- Required action
Some lines in the records below may hold the word "Switch"; give the number of those lines and nothing else.

Data extracted from a collection:
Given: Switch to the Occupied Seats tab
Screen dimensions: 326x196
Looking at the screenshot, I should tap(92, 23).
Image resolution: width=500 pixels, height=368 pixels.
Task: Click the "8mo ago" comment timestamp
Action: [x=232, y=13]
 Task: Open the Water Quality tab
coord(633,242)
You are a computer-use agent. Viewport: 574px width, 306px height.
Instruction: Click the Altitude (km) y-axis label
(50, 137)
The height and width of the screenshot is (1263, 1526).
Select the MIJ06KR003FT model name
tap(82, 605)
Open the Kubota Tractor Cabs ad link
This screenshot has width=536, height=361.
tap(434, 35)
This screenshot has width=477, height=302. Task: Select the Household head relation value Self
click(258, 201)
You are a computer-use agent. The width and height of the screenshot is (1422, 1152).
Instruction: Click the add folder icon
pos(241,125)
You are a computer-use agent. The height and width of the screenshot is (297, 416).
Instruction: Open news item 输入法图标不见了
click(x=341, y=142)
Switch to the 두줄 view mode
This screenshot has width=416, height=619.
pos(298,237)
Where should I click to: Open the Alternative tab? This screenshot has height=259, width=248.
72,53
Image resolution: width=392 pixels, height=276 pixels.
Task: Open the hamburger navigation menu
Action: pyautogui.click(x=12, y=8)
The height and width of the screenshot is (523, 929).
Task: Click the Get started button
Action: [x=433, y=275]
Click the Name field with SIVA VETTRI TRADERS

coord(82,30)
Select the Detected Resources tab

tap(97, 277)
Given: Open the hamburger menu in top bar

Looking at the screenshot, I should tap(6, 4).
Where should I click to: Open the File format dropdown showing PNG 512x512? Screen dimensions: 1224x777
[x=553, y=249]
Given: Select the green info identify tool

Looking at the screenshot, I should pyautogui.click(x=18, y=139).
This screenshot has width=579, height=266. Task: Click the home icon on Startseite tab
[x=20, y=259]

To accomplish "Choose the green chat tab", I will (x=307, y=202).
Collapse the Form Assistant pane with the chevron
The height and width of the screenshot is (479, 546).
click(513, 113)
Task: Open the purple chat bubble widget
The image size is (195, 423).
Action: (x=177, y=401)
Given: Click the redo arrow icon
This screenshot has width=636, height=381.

- Output
2